Task prompt - Transcribe the records below word for word, leaving every picture out.
....
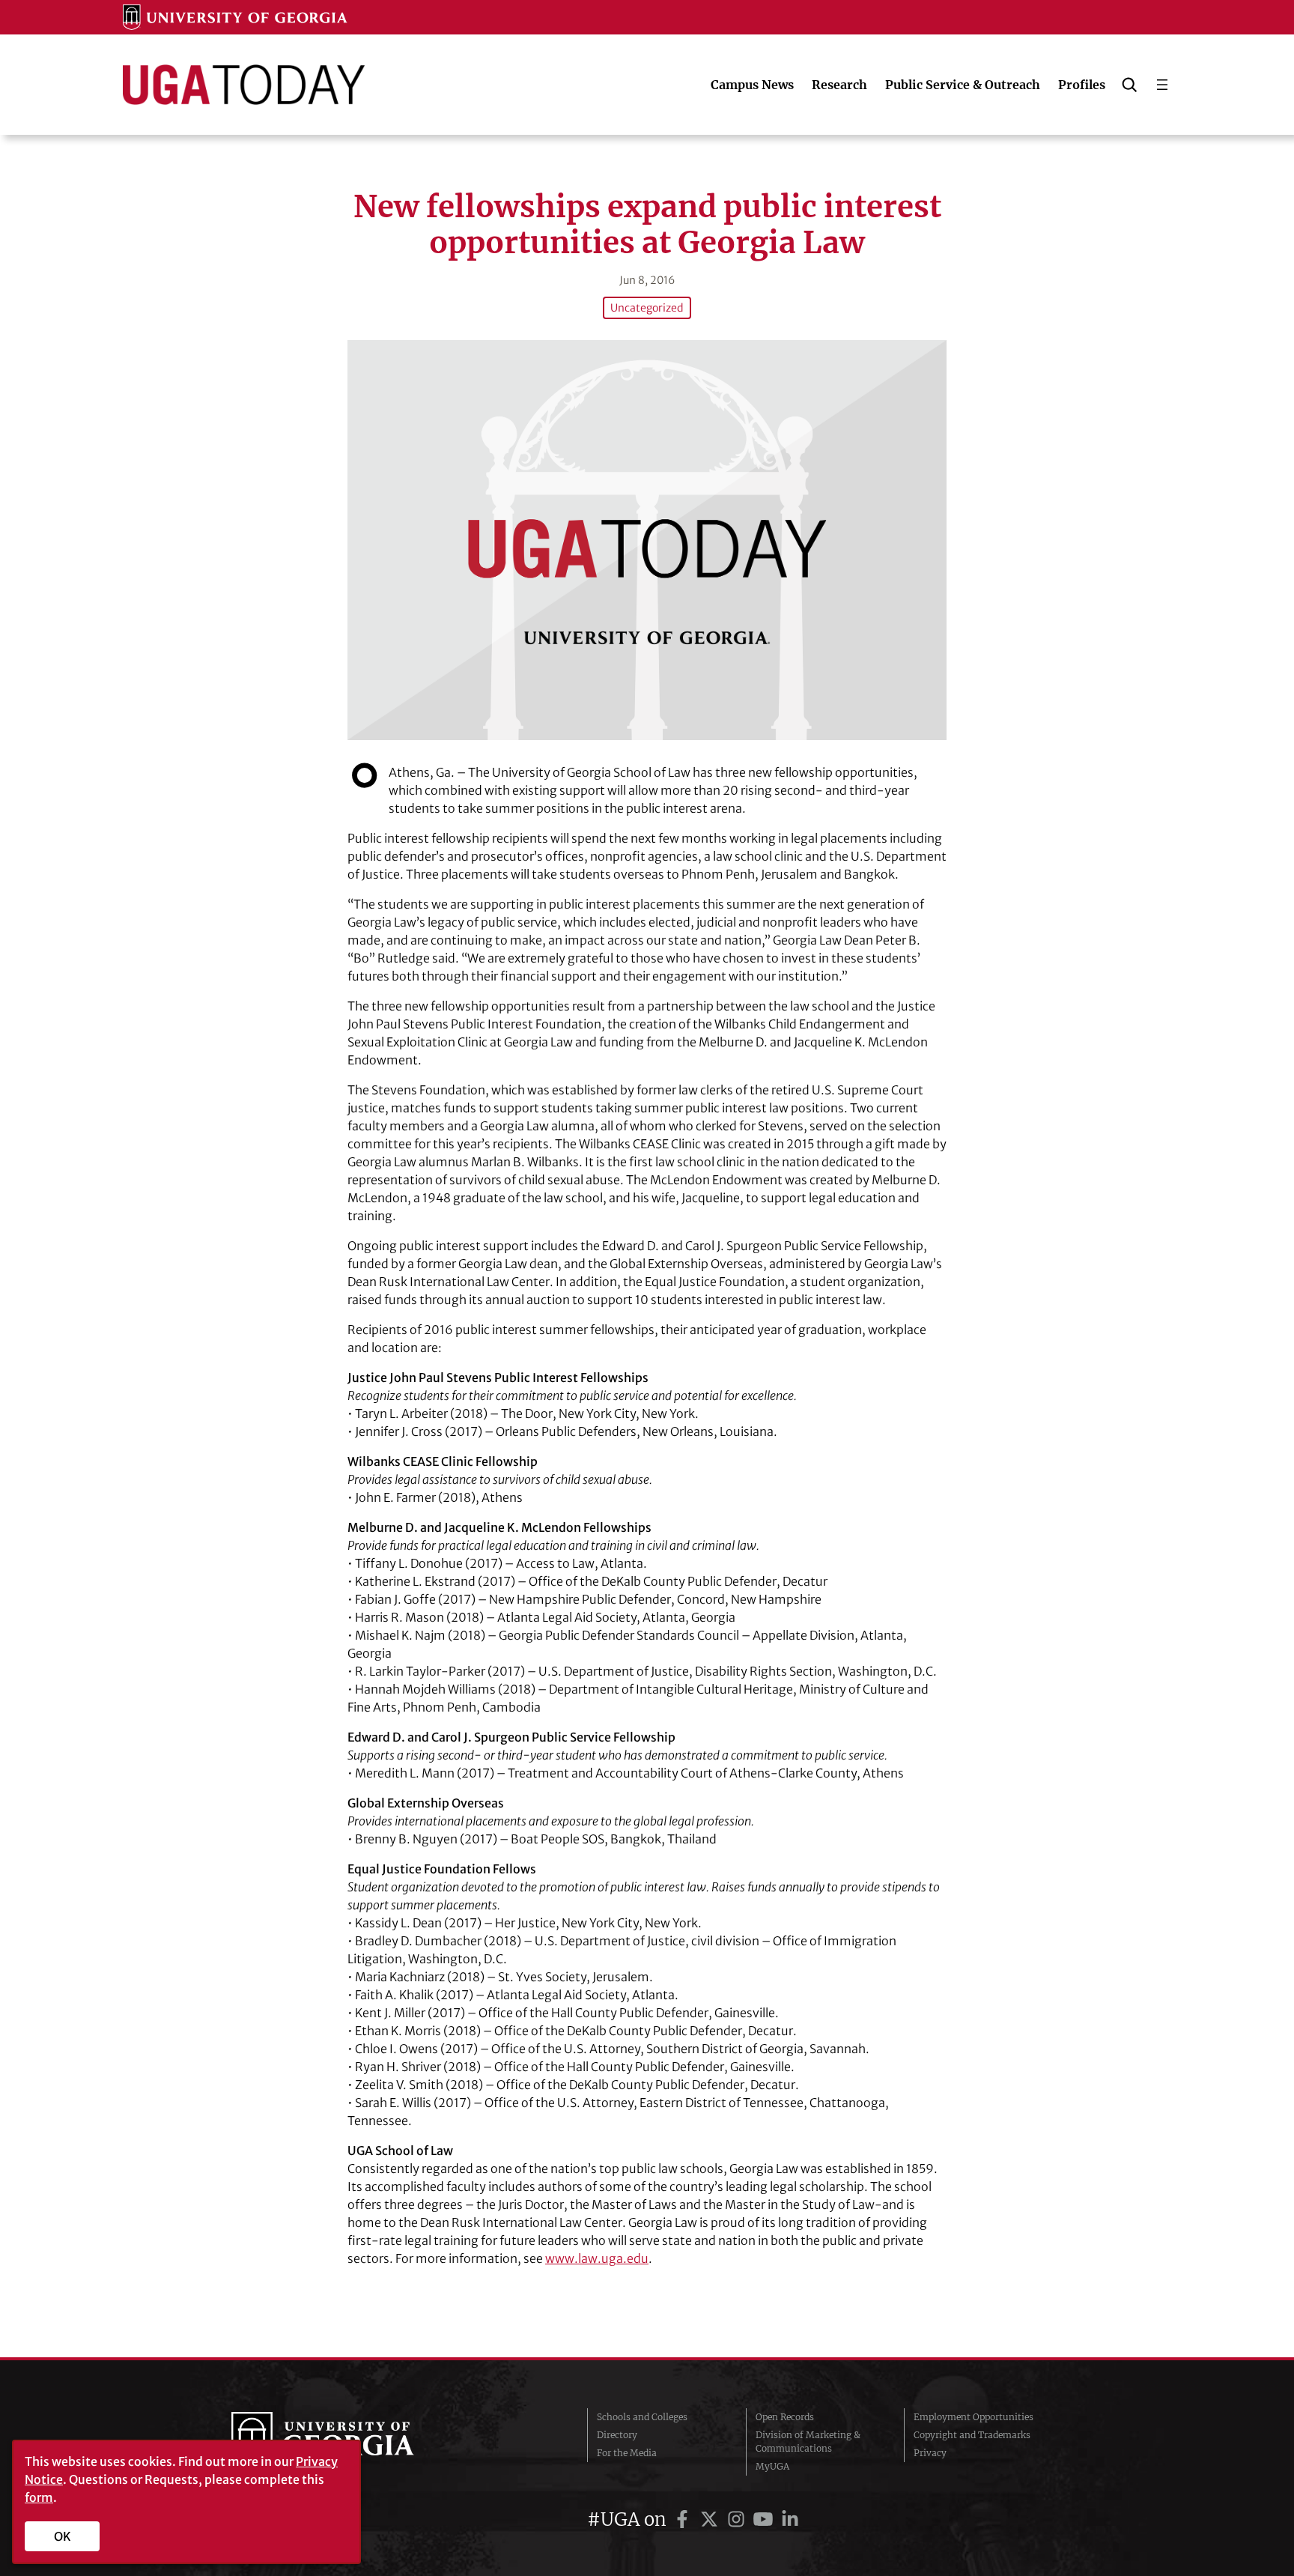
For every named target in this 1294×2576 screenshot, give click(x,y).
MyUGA (772, 2466)
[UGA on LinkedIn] (790, 2519)
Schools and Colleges (642, 2416)
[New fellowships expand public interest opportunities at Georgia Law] (647, 539)
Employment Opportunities (973, 2416)
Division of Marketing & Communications (808, 2441)
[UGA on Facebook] (684, 2519)
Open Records (785, 2416)
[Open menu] (1162, 85)
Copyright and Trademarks (972, 2434)
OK (62, 2536)
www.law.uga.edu (596, 2258)
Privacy (930, 2452)
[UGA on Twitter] (711, 2519)
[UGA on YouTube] (765, 2519)
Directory (617, 2434)
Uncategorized (647, 308)
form (39, 2497)
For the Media (627, 2452)
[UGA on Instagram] (738, 2519)
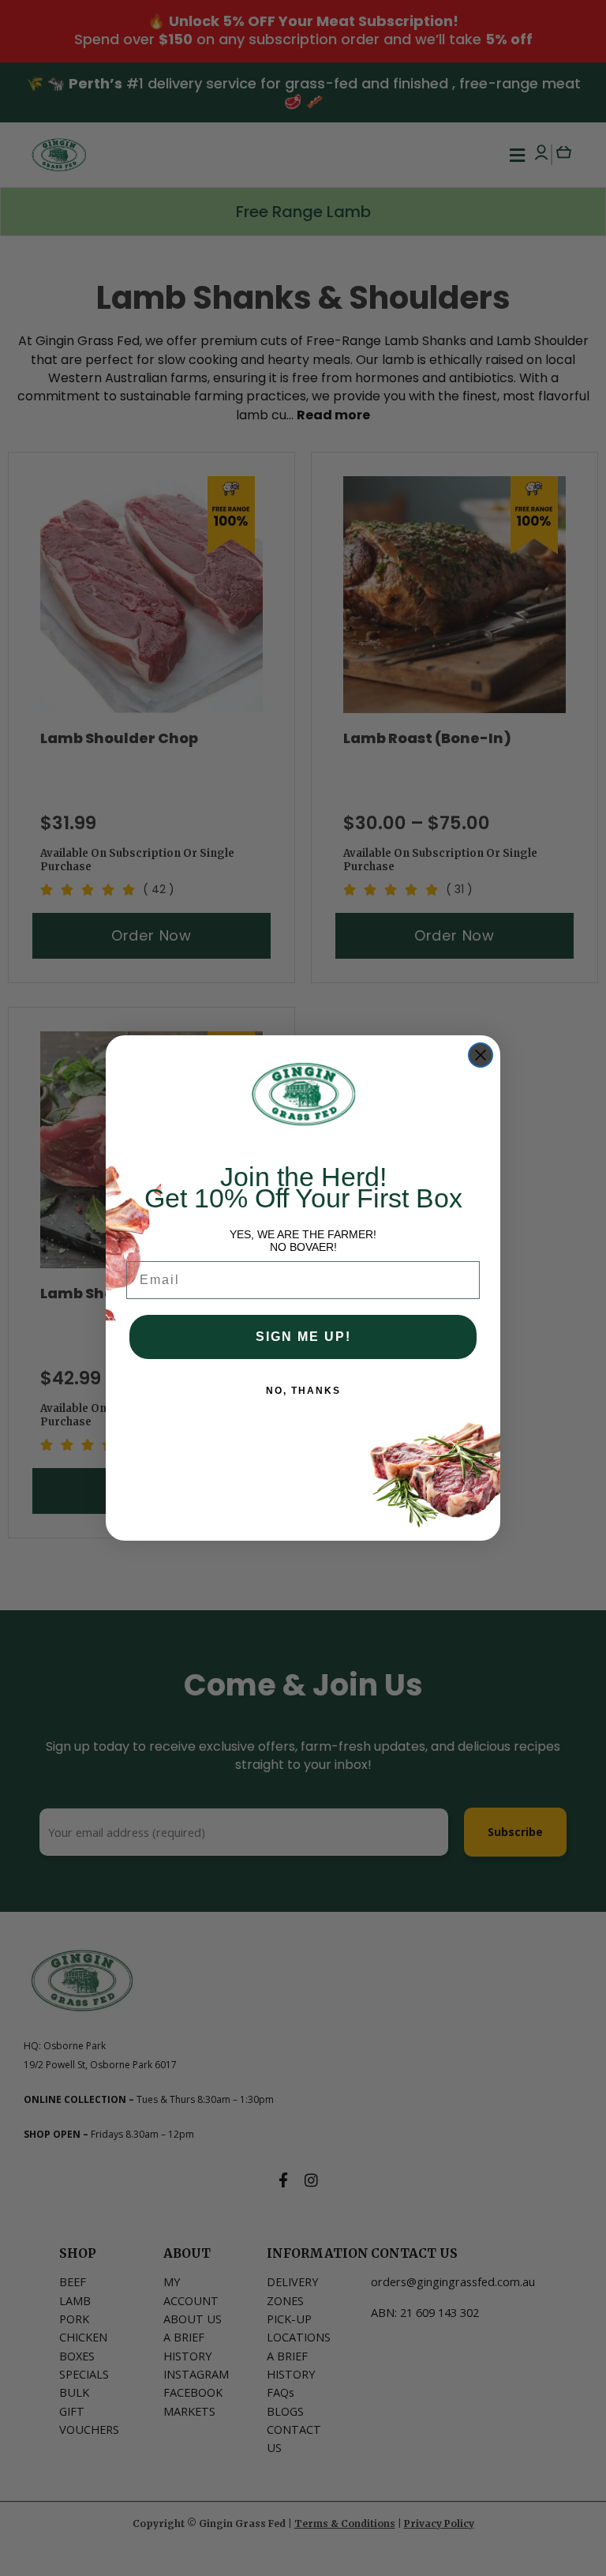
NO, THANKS (303, 1390)
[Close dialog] (480, 1055)
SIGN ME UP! (303, 1336)
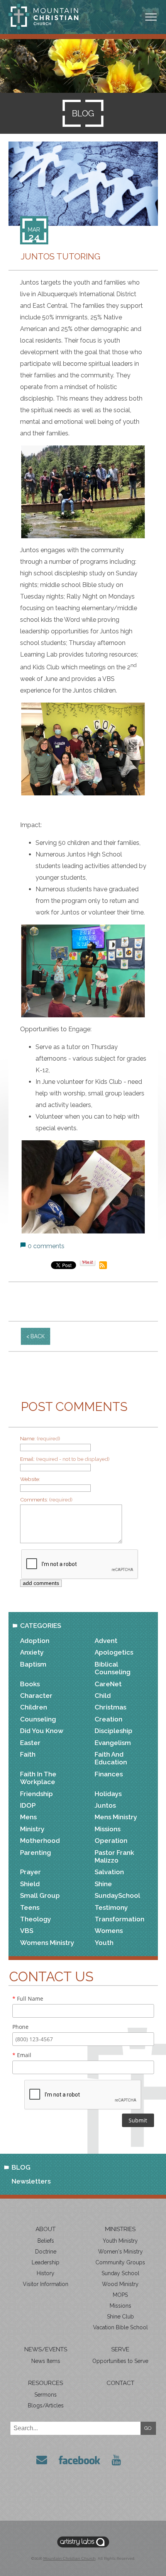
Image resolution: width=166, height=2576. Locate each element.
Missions (107, 1829)
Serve (120, 2349)
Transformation (119, 1919)
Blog (21, 2167)
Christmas (110, 1707)
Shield (30, 1884)
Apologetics (114, 1652)
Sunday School (120, 2273)
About (46, 2229)
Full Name (27, 1998)
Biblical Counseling (112, 1668)
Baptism (33, 1664)
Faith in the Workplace (38, 1778)
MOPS (120, 2295)
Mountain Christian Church (69, 2558)
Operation (111, 1840)
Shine (103, 1884)
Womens (109, 1931)
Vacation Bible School (120, 2327)
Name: (40, 1438)
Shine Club (120, 2316)
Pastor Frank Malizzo (114, 1856)
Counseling (38, 1719)
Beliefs (45, 2241)
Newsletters (31, 2181)
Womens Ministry (47, 1943)
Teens (29, 1907)
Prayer (30, 1872)
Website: (30, 1479)
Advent (106, 1641)
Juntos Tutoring (60, 256)
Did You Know (41, 1731)
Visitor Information (45, 2284)
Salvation (109, 1872)
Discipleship (113, 1731)
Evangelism (113, 1743)
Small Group (40, 1895)
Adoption (34, 1641)
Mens (28, 1817)
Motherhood (40, 1840)
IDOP (28, 1805)
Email (21, 2055)
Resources (45, 2383)
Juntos (105, 1805)
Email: (65, 1459)
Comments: (46, 1499)
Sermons (45, 2395)
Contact (120, 2383)
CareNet (108, 1684)
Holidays (108, 1794)
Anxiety (32, 1652)
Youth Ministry (120, 2241)
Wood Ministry (120, 2284)
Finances (109, 1774)
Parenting (35, 1852)
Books (30, 1684)
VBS (26, 1931)
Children (33, 1707)
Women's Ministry (120, 2251)
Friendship (36, 1794)
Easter (30, 1743)
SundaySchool (117, 1895)
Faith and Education (111, 1758)
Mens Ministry (116, 1817)
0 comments (46, 1246)
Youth (104, 1943)
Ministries (120, 2229)
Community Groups (120, 2262)
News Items (45, 2361)
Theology (35, 1919)
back (37, 1336)
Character (36, 1695)
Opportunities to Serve (120, 2361)
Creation (108, 1719)
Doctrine (45, 2251)
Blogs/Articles (46, 2405)
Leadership (45, 2262)
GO (148, 2428)
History (45, 2273)
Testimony (111, 1907)
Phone (20, 2026)
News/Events (45, 2349)
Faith (28, 1754)
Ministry (32, 1829)
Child (103, 1695)
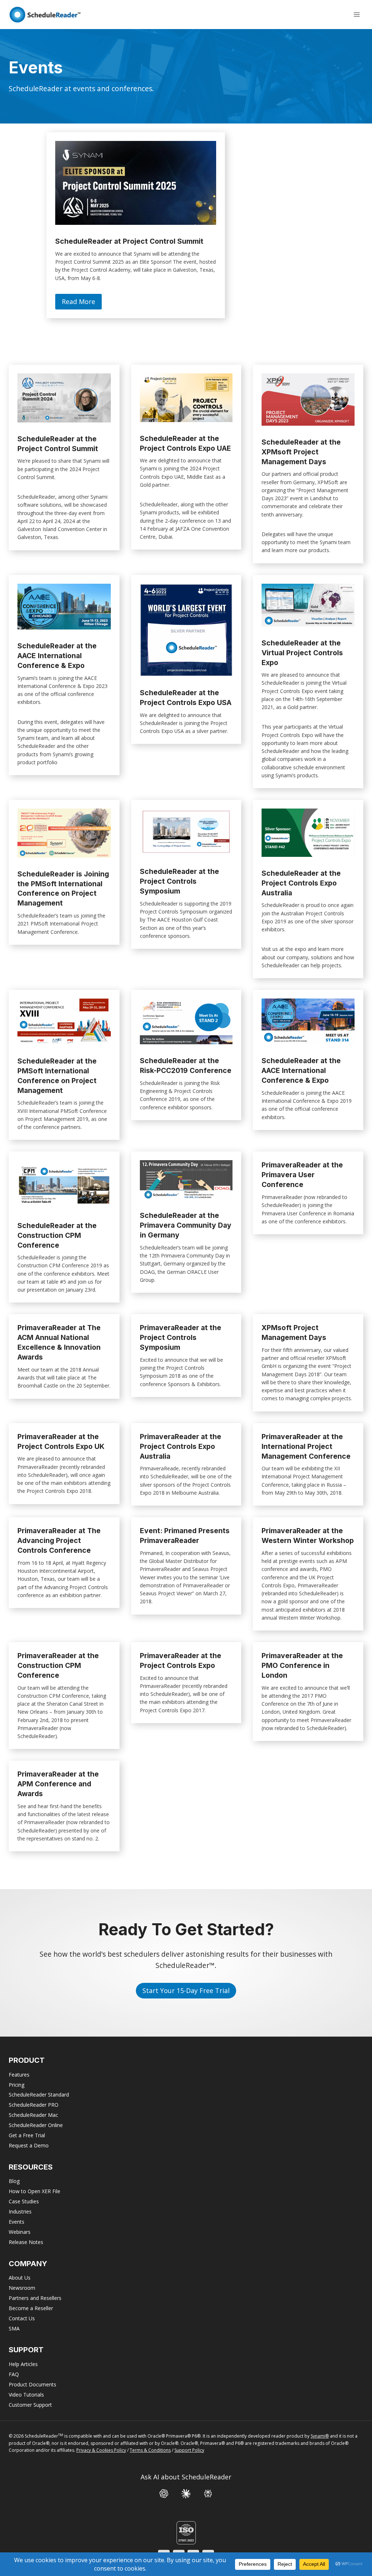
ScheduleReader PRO (33, 2104)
....
Problem solution -
For every named target in this 1294×2576 screenshot, give click(x,y).
MyUGA (772, 2466)
[UGA on LinkedIn] (790, 2519)
Schools and Colleges (642, 2416)
[New fellowships expand public interest opportunities at Georgia Law] (647, 539)
Employment Opportunities (973, 2416)
Division of Marketing & Communications (808, 2441)
[UGA on Facebook] (684, 2519)
Open Records (785, 2416)
[Open menu] (1162, 85)
Copyright and Trademarks (972, 2434)
OK (62, 2536)
www.law.uga.edu (596, 2258)
Privacy (930, 2452)
[UGA on Twitter] (711, 2519)
[UGA on YouTube] (765, 2519)
Directory (617, 2434)
Uncategorized (647, 308)
form (39, 2497)
For the Media (627, 2452)
[UGA on Instagram] (738, 2519)
NO, THANKS (303, 1390)
[Close dialog] (480, 1055)
SIGN ME UP! (303, 1336)
Image resolution: width=166, height=2576. Locate each element.
Missions (107, 1829)
Serve (120, 2349)
Transformation (119, 1919)
Blog (21, 2167)
Christmas (110, 1707)
Shield (30, 1884)
Apologetics (114, 1652)
Sunday School (120, 2273)
About (46, 2229)
Full Name (27, 1998)
Biblical Counseling (112, 1668)
Baptism (33, 1664)
Faith in the Workplace (38, 1778)
MOPS (120, 2295)
Mountain Christian Church (69, 2558)
Operation (111, 1840)
Shine (103, 1884)
Womens (109, 1931)
Vacation Bible School (120, 2327)
Name: (40, 1438)
Shine Club (120, 2316)
Pastor Frank Malizzo (114, 1856)
Counseling (38, 1719)
Beliefs (45, 2241)
Newsletters (31, 2181)
Womens Ministry (47, 1943)
Teens (29, 1907)
Prayer (30, 1872)
Website: (30, 1479)
Advent (106, 1641)
Juntos Tutoring (60, 256)
Did You Know (41, 1731)
Visitor Information (45, 2284)
Salvation (109, 1872)
Discipleship (113, 1731)
Evangelism (113, 1743)
Small Group (40, 1895)
Adoption (34, 1641)
Mens (28, 1817)
Motherhood (40, 1840)
IDOP (28, 1805)
Email (21, 2055)
Resources (45, 2383)
Juntos (105, 1805)
Email: (65, 1459)
Comments: (46, 1499)
Sermons (45, 2395)
Contact (120, 2383)
CareNet (108, 1684)
Holidays (108, 1794)
Anxiety (32, 1652)
Youth Ministry (120, 2241)
Wood Ministry (120, 2284)
Finances (109, 1774)
Parenting (35, 1852)
Books (30, 1684)
VBS (26, 1931)
Children (33, 1707)
Women's Ministry (120, 2251)
Friendship (36, 1794)
Easter (30, 1743)
SundaySchool (117, 1895)
Faith and Education (111, 1758)
Mens Ministry (116, 1817)
0 comments (46, 1246)
Youth (104, 1943)
Ministries (120, 2229)
Community Groups (120, 2262)
News Items (45, 2361)
Theology (35, 1919)
back (37, 1336)
Character (36, 1695)
Opportunities to Serve (120, 2361)
Creation (108, 1719)
Doctrine (45, 2251)
Blogs/Articles (46, 2405)
Leadership (45, 2262)
GO (148, 2428)
History (45, 2273)
Testimony (111, 1907)
Phone (20, 2026)
News/Events (45, 2349)
Faith (28, 1754)
Ministry (32, 1829)
Child (103, 1695)
ScheduleReader PRO (33, 2104)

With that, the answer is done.